Algunos miembros de la tripulación del Sirius que se encontraban de permiso en la playa, se pasaron un buen rato nadando arriba y abajo entre el barco y la orilla, y lo mismo hizo Stephen Donovan, muy molesto por el hecho de que nadie del Sirius le hubiera pedido información acerca de los vientos y las corrientes de la zona. ¡Santo cielo, con un barco tan grande, alguien habría tenido que comprender que la isla Nepean hacía cosas raras con el viento! ¿Por qué razón Hunter no había echado mano de los servicios de David Blackburn o Harry Ball si su arrogancia le impedía recurrir a un simple marino de la marina mercante?

La noticia llegó a los aserraderos con la misma rapidez con que siempre se transmiten las malas noticias; Richard los visitó todos y prohibió a sus equipos interrumpir el trabajo a no ser que se recibieran órdenes de que se les necesitaba. Había que proporcionar cobijo a varios centenares de personas, habida cuenta sobre todo de que la tripulación del Sirius había quedado ahora abandonada en la isla de Norfolk y estaba integrada por unos cien hombres más… Si el Sirius no pudiera zarpar rumbo a Catay, lo tendría que hacer el Supply, lo cual significaba que transcurrirían meses y meses sin que recibieran ayuda. O eso pensaba Richard, tal como efectivamente ocurrió. El amanecer del sábado permitió comprobar que el Sirius se encontraba todavía intacto; tenía el espinazo roto, pero la popa había quedado suspendida del arrecife, inclinada en ángulo. Las condiciones del desembarco fueron terribles. El viento se había convertido en un pequeño vendaval y las nubes amenazaban tormenta, pero los trabajos de descarga de las provisiones se prolongaron a lo largo de todo el día; a las cuatro de la tarde, los últimos hombres ya estaban en la orilla, tras haber vaciado las bodegas del Sirius y depositado la carga en la despejada cubierta para poder sacarla más fácilmente.

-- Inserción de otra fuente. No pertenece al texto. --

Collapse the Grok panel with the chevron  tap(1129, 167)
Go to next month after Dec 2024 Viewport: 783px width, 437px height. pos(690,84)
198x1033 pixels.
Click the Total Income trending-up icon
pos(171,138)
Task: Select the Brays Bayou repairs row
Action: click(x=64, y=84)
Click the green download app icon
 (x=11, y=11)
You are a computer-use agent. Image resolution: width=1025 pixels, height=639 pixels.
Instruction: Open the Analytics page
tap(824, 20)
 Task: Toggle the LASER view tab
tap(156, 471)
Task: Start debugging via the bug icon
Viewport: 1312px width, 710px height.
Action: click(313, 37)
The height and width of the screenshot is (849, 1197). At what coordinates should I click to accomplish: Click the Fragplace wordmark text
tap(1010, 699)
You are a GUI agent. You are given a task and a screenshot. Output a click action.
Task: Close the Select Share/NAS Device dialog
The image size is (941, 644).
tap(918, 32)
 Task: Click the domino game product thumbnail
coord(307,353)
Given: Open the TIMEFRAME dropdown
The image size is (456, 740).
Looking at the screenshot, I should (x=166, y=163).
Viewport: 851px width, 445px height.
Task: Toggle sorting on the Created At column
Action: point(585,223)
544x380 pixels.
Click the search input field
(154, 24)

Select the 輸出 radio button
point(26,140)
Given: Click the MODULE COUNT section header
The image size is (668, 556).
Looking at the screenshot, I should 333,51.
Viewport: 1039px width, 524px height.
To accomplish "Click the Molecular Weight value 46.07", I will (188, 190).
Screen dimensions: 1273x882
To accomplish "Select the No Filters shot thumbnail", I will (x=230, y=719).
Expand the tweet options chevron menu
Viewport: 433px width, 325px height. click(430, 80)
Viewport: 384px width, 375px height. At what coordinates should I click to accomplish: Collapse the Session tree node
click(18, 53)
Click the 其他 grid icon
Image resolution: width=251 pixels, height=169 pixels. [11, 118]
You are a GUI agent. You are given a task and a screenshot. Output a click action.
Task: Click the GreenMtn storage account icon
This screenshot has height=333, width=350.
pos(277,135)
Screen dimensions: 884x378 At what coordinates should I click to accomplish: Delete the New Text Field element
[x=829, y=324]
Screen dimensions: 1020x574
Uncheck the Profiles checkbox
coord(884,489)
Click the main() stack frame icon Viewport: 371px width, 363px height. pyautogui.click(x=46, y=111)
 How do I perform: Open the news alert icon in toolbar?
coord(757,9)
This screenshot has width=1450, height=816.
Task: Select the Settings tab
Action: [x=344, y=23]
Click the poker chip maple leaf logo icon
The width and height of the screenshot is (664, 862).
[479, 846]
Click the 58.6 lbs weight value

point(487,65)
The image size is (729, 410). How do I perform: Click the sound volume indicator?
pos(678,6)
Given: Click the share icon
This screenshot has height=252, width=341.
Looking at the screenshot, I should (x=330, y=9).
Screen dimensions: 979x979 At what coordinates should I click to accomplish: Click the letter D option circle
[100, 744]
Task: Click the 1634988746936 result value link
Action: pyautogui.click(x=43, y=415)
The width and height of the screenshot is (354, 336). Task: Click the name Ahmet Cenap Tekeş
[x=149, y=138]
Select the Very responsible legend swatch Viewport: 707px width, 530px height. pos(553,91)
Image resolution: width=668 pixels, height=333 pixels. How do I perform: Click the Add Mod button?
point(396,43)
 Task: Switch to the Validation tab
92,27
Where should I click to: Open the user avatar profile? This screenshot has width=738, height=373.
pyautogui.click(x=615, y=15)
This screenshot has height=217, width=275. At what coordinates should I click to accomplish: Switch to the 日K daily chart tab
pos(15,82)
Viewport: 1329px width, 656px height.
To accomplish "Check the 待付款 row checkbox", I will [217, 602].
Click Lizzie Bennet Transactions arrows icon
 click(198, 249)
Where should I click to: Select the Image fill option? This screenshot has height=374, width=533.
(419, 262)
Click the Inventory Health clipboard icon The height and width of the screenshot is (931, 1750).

Pero a las nueve de la mañana de aquel sábado, King, sometiéndose a la opinión del comandante Ross, convocó una reunión de todos los oficiales del Sirius y del cuerpo de la marina. Ross llevó la voz cantante.

– El teniente King, tal como corresponde en un caso de emergencia como éste, me ha cedido oficialmente el mando de teniente gobernador -dijo Ross, cuyos pálidos ojos azules mostraban el mismo brillo acerado que un lago de las Tierras Altas de Escocia-. Es necesario adoptar decisiones que aseguren la paz, el orden y el buen gobierno en este lugar. Me informan de que el Supply podrá acoger a bordo a unos treinta miembros de la tripulación del Sirius así como a la señora King, su esposa, y a su hijo, y es de todo punto imprescindible que el Supply zarpe cuanto antes rumbo a Port Jackson. Su excelencia tiene que ser informado de inmediato de este desastre.

– ¡Yo no he tenido la culpa! -jadeó Hunter, tan pálido como si estuviera a punto de desmayarse-. ¡No pudimos efectuar la virada, no pudimos! En cuanto el viento cambió de dirección, ¡las velas se vinieron abajo!… Todo ocurrió muy rápido… ¡muy rápido!

– Yo no he convocado esta reunión para echar la culpa a nadie, capitán Hunter -dijo secamente Ross; dominaba la situación y, por una vez, la Armada Real tendría que inclinarse ante un miembro de un cuerpo que no tenía ningún derecho a llamarse «Real»-. Lo que hemos venido a discutir aquí es el hecho de que una colonia que hace seis días contaba con ciento cuarenta y nueve personas tendrá ahora más de quinientos habitantes, incluidos más de trescientos convictos y unos ochenta y tantos hombres del Sirius. Estos últimos, en su calidad de marinos, no serán muy útiles ni en el gobierno de los convictos ni en las labores del campo. Señor King, ¿esperáis que el gobernador Phillip envíe de nuevo aquí al Supply desde Port Jackson?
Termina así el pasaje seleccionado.